After this city, Pope Francis will move onto New York and Philadelphia. In each place, hundreds of thousands of people are expected to crowd the streets, hoping to catch a glimpse of the man known as the people's pope.


In his final mass inside Cuba's holiest shrine, the pope called for a new revolution of tenderness, joy, and compassion.

Then he boarded his plane for the U.S. While onboard he tweeted, "Thank you to the Cuban people! Thank you from my heart."


In the U.S., millions were anticipating his arrival. All around Washington, the banners are hung, the grounds groomed, and the stages set. Store shelves are stocked with t-shirts, bobbleheads, and all things pope.


Safety is a top priority. Local officers will be deployed to protect a pope known for wading into crowds.

PHOTOS: Pope Francis makes historic trip to Cuba


The Secret Service has been preparing for months with drills. While they say there is no credible threat tied to the pope's visit, they note that they won't be taking any chances.

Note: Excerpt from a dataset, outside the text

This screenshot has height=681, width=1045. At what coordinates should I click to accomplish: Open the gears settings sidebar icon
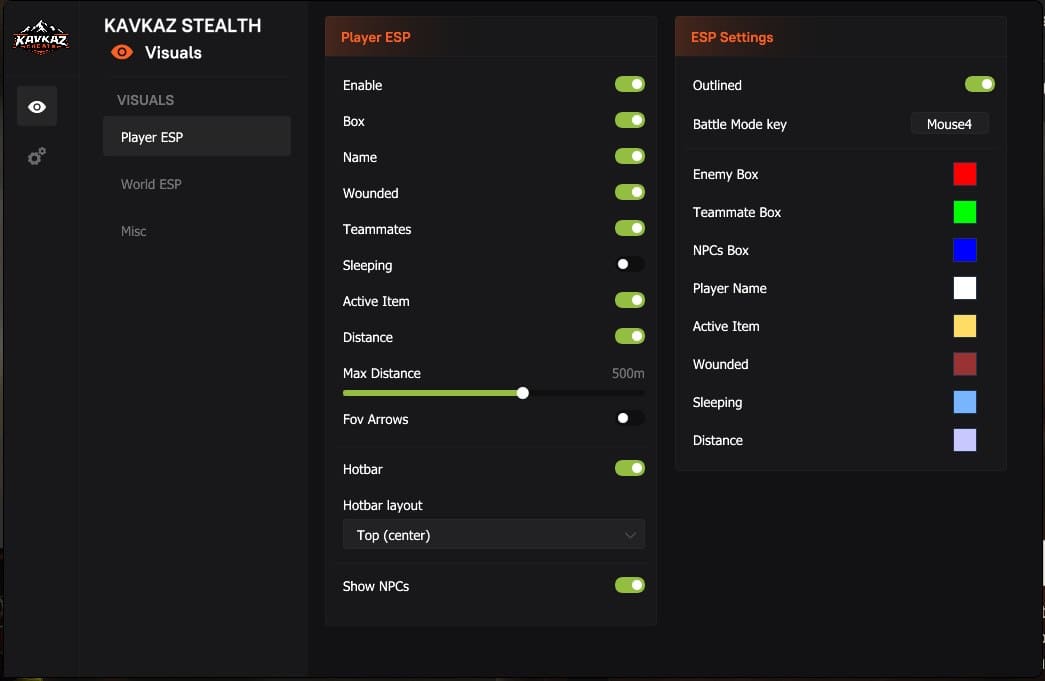[x=37, y=157]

"It's all hands on deck," said Secret Service Director Joseph Clancy.

At the capitol, preps are being made for the pope's joint address to Congress; a first for any pope. Security around the capitol is very tight. So many streets are being closed, that many government workers are being told to work from home.

The pope will speak to Congress on Thursday. And on Wednesday, he will canonize a California saint on Wednesday -- Junipero Serra, founder of the California missions.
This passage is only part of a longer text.